Graham Clayton, the Ceefax Duty Editor, is particularly pleased with the system's achievements during the Space Shuttle flight earlier this year. 'We had set up a feed from mission control so we could hear what the controllers were saying all through the trip. Our keyboard operator used this as the basis for what was virtually a simultaneous caption to the pictures, so you could find out exactly what was happening. Even when the pictures of the flight were not being shown you could turn to the Ceefax page at any time during broadcasting hours and check on progress.'

Throughout the domestic 'Event of the Year', the royal wedding, BBC2 used Ceefax's 'Palantyping' system to the full in order to give a synchronous 'translation' for deaf viewers of what was being said during the ceremony and the commentary on the rest of the proceedings. Half a million viewers took advantage of this visual aid on BBC2 and, as the RADIO TIMES letters page testified, it was not only the hard of hearing who felt it provided a valuable visual aid. A few grumbled at occasional garbled words, but, since the Ceefax computer is not yet 100 per cent perfect at translating the phonetic shorthand symbols fed into it by the Palantype operators, a few verbal hiccups were inevitable.

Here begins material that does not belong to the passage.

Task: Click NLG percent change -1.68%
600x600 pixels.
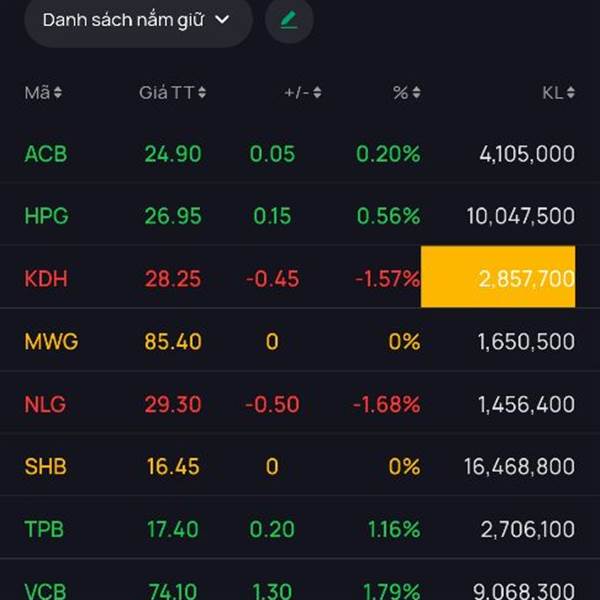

A market survey carried out by Philips noted that the number of teletext set owners would more than double in 1981 and that - with sets now at only 100 or so more than a normal colour television - by 1985 teletext machines would account for up to one quarter of new colour sets being bought. According to the same survey the most popular pages are the news, television and radio programme guides and sporting results. Fun and puzzles are the biggest draw on the BBC2 channel. Peak viewing is in the early evening. The average number of times the teletext facility is used in the week amounts to 77, the average number of different pages watched is 29, and the viewing time reaches the surprisingly high rate of almost two hours a week.

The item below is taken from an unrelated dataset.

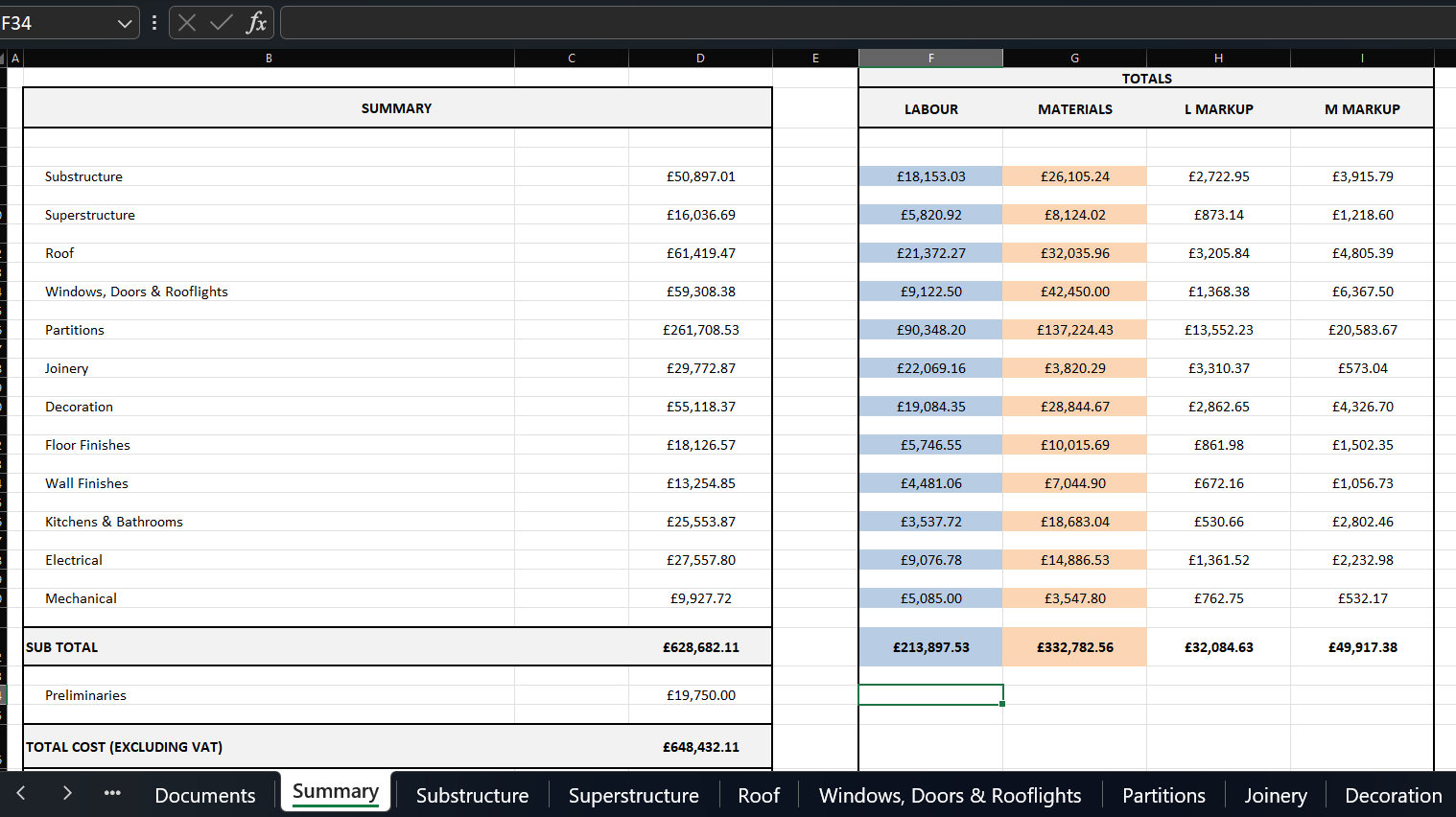Select the Preliminaries £19,750.00 cell
The image size is (1456, 817).
click(700, 695)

A national campaign this month, sponsored by the Department of Industry, aims to increase teletext usage even further. Several million pounds will be spent on promoting sets or adaptors for sale or rental. Dealers all over the UK will be demonstrating the potential of the system in local showrooms. And, as you may have already noticed on the advertisement pages of this and other magazines, the manufacturers are undertaking a mammoth exercise to educate that part of the public which is unaware that the teletext service is free, and other such basic facts.

The target is not only the general public but specialist users. As Bob Piercy points out, many businessmen find the financial information valuable - and the more attractive because it is free. The Portman Inter-Continental Hotel at Marble Arch has installed teletext machines in all its rooms in order, in the words of the general manager, 'to cater for the growing industry/business needs of our guests'. And the MCC is rumoured to have installed a set in their players' changing room to enable them to keep up to date with cricket matches elsewhere.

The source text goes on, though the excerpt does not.